PROBLEM REQUIREMENTS:
Repeat the listing below word for word, but leave out the pictures.

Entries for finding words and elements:
= = =

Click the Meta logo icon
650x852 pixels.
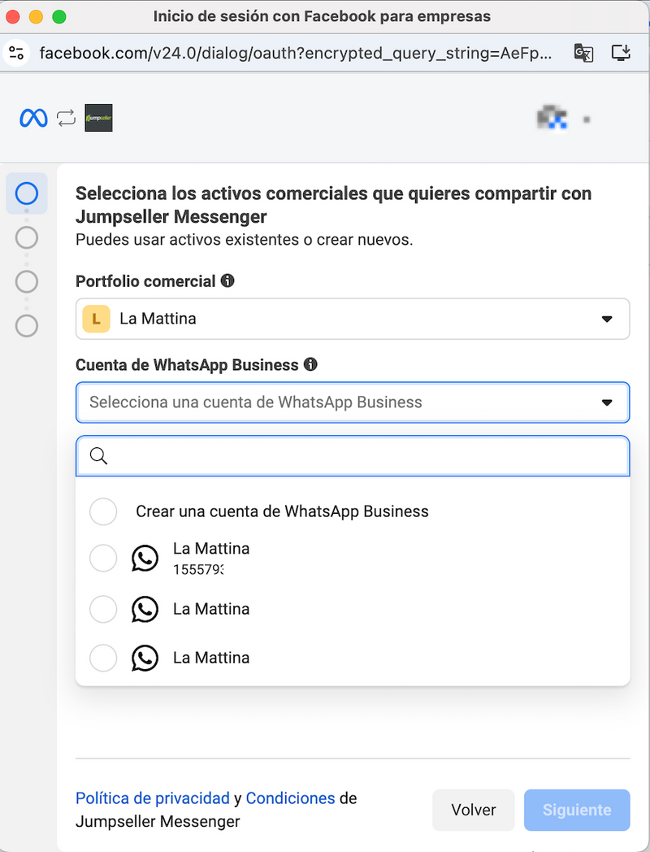(33, 119)
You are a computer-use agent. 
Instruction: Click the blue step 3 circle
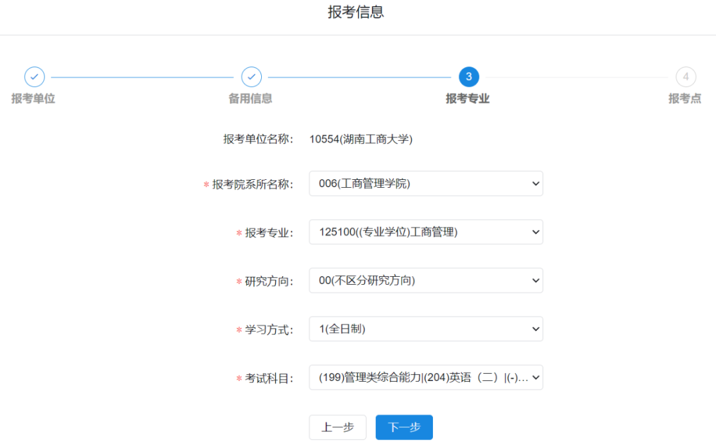pos(469,77)
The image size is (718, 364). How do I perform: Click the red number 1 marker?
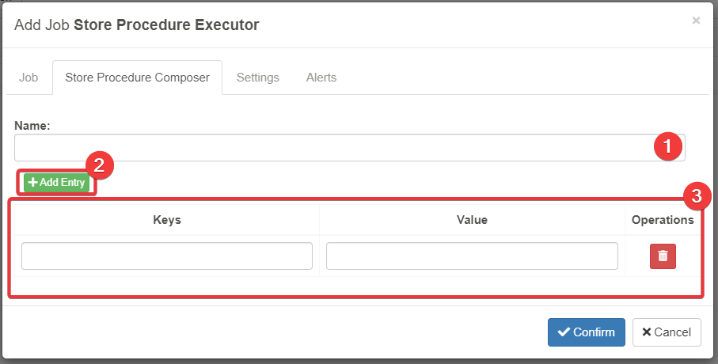[x=668, y=146]
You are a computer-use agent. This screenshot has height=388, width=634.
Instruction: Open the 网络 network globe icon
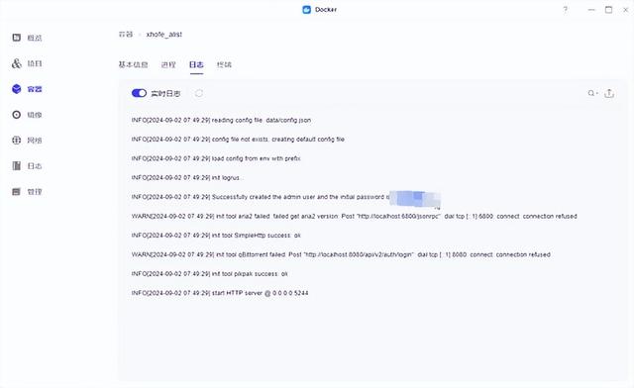point(16,141)
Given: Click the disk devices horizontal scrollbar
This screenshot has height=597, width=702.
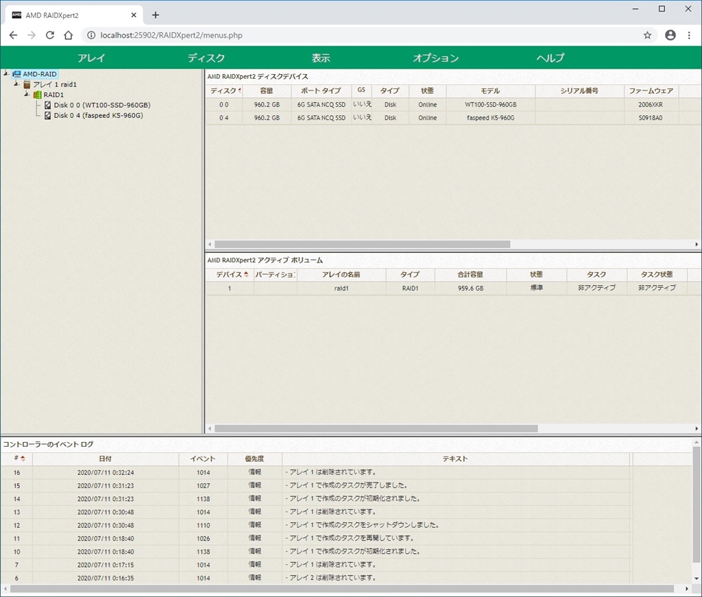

= = =

IN RESPONSE:
Click the Meta logo icon
650x852 pixels.
(33, 119)
You are a computer-use agent. 
Instruction: Click the blue step 3 circle
pos(469,77)
The image size is (718, 364). How do I perform: Click the red number 1 marker?
[x=668, y=146]
You are a computer-use agent. This screenshot has height=388, width=634.
Instruction: Open the 网络 network globe icon
point(16,141)
Given: Click the disk devices horizontal scrollbar
This screenshot has height=597, width=702.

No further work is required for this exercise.